▸ **PROVIDED DATA**
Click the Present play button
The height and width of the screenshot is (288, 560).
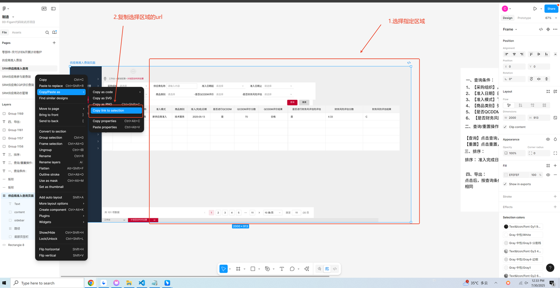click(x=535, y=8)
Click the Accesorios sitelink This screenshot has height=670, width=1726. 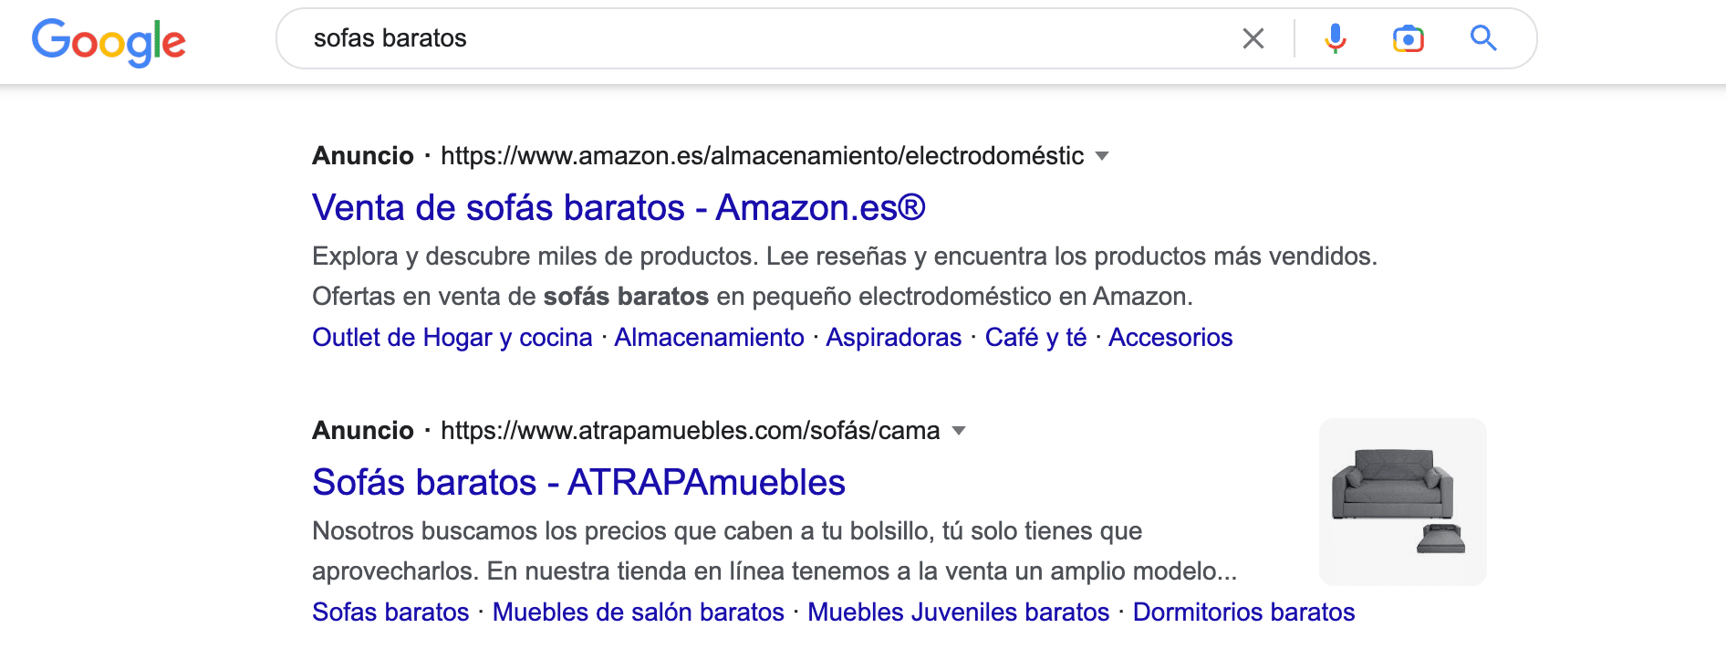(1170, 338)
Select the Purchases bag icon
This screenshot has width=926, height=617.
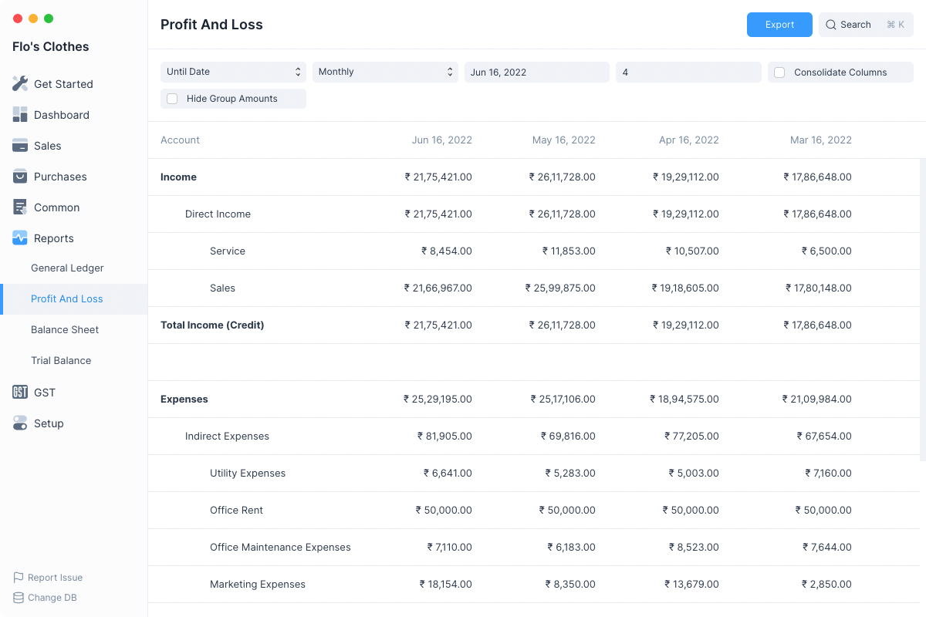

▸ **ACTIVITY**
Once the line containing "Select the Purchases bag icon" is found, transcribe it and every line after it to the end of the records, exactly and with no pictures.

▸ **SOLUTION**
Select the Purchases bag icon
This screenshot has width=926, height=617.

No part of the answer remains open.